# Memory Management in NumPy

ُhe very core of NumPy is the ndarray object. We are going to finish the last important attribute of ndarray: strides, which will give you the full picture of memory layout. Also, it's time to show you that NumPy arrays can deal not only with numbers but also with various types of data; we will talk about record arrays and date time arrays. Lastly, we will show how to read/write NumPy arrays from/to files, and start to do some real-world analysis using NumPy.

## Internal memory layout of an ndarray

An instance of class `ndarray` consists of a contiguous one-dimensional segment of computer memory (owned by the array, or by some other object), combined with an indexing scheme that maps `N` integers into the location of an item in the block. The ranges in which the indices can vary is specified by the **shape** of the array. How many bytes each item takes and how the bytes are interpreted is defined by the data-type object associated with the array.

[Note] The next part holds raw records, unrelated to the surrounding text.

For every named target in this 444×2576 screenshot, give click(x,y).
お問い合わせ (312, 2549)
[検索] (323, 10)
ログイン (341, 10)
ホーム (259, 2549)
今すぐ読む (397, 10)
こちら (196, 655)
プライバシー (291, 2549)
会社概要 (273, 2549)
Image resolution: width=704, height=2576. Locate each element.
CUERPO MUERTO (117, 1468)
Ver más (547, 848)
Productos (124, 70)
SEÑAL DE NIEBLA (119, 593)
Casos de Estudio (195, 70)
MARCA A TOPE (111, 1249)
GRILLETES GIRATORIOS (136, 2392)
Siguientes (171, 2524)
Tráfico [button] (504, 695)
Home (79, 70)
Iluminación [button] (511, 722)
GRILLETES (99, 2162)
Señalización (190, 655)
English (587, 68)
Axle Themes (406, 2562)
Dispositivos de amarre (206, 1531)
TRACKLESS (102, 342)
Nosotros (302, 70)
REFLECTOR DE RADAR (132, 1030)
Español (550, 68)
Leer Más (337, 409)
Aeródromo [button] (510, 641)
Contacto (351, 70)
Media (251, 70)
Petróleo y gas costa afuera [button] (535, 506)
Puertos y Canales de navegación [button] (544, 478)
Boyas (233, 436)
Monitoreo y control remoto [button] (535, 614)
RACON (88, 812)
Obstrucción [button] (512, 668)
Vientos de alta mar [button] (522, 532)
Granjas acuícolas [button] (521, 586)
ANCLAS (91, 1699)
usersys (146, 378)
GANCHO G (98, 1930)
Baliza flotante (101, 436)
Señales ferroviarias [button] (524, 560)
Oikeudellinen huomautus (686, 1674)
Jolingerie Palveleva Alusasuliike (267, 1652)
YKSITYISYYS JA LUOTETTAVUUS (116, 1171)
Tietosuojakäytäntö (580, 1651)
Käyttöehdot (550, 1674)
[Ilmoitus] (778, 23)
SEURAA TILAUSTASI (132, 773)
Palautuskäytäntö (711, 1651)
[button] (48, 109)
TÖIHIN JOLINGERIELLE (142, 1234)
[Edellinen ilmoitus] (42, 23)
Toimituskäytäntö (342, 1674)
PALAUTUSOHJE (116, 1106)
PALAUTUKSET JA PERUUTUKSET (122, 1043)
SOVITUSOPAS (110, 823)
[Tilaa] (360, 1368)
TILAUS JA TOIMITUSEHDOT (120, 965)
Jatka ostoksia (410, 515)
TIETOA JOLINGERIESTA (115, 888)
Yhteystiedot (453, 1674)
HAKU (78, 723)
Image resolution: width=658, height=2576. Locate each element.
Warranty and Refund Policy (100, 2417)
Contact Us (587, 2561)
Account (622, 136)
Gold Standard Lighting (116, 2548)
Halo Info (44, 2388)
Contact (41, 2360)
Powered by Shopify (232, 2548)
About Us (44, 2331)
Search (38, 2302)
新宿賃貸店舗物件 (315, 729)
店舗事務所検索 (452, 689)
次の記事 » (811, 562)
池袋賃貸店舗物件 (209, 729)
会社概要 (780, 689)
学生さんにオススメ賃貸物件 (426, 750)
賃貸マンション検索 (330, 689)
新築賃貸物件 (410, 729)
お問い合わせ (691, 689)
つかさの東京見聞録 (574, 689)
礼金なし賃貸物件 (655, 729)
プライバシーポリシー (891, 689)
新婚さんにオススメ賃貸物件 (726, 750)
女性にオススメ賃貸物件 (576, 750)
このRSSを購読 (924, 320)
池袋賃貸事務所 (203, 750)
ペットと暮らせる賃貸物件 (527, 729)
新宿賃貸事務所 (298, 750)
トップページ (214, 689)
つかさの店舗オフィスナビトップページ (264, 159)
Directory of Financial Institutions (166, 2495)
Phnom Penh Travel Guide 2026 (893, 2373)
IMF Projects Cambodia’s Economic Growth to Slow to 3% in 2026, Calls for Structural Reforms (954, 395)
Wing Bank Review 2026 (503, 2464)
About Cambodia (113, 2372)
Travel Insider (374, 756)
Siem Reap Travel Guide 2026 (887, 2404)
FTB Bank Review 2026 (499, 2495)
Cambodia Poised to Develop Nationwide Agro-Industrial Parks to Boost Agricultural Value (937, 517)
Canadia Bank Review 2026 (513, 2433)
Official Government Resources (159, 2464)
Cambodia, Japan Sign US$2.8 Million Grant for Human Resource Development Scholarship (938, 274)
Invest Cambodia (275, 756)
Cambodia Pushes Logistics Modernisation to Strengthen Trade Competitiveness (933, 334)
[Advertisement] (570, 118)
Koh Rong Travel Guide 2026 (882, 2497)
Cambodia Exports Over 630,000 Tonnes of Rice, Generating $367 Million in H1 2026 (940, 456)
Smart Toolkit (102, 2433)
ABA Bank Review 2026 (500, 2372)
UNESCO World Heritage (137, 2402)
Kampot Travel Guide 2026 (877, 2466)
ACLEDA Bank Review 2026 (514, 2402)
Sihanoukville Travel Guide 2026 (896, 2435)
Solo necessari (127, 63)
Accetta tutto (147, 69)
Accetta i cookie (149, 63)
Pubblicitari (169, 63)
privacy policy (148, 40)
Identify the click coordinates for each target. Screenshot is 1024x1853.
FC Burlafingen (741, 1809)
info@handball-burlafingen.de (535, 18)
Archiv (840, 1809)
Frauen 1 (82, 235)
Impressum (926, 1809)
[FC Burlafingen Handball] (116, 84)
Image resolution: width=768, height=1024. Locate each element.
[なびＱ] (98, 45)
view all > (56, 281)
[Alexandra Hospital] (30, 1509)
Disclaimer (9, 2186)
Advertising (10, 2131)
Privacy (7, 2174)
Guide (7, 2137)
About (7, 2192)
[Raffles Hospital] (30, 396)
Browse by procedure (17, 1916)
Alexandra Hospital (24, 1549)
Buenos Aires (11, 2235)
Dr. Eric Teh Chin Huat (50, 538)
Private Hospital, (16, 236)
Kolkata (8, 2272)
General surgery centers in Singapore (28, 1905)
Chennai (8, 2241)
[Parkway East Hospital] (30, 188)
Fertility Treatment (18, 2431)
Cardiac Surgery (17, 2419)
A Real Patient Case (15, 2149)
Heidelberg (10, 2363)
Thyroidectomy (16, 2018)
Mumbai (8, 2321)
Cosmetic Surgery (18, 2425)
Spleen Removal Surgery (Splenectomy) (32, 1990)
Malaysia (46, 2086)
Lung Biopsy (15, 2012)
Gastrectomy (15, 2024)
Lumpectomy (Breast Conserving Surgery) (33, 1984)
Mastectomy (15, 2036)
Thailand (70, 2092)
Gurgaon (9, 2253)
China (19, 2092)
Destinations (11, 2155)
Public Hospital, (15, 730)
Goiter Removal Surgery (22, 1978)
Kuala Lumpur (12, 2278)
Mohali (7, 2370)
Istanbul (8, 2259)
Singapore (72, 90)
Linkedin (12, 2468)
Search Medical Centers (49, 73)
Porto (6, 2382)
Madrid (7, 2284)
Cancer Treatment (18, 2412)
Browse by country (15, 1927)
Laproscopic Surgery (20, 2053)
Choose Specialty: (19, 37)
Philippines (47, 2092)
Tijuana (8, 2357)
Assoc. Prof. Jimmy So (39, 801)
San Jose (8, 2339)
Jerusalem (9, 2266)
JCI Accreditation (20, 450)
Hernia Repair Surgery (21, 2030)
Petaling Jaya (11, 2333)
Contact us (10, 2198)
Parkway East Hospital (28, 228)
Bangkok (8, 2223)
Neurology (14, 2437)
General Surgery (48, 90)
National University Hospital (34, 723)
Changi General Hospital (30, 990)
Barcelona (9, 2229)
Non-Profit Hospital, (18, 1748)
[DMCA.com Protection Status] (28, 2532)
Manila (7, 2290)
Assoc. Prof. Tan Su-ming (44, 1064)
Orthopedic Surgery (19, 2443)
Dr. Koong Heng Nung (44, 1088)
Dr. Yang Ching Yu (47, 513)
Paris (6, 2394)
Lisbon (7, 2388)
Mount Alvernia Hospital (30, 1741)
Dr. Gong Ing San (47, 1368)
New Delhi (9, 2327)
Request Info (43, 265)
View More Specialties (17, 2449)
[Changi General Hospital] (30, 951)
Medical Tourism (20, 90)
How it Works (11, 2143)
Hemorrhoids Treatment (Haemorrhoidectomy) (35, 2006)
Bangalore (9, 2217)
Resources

A particularly interesting attribute of the ndarray object is `flags`. Type the following code:

In [1]:
import numpy as np

In [2]:
x = np.array([1, 2, 3])

In [3]:
x.flags

  C_CONTIGUOUS : True
  F_CONTIGUOUS : True
  OWNDATA : True
  WRITEABLE : True
  ALIGNED : True
  WRITEBACKIFCOPY : False
  UPDATEIFCOPY : False

The `flags` attribute holds information about the memory layout of the array. The `C_CONTIGUOUS` field in the output indicates whether the array was a C-style array. This means that the indexing of this array is done like a C array. This is also called row-major indexing in the case of 2D arrays. This means that, when moving through the array, the row index is incremented first, and then the column index is incremented. In the case of a multidimensional C-style array, the last dimension is incremented first, followed by the last but one, and so on.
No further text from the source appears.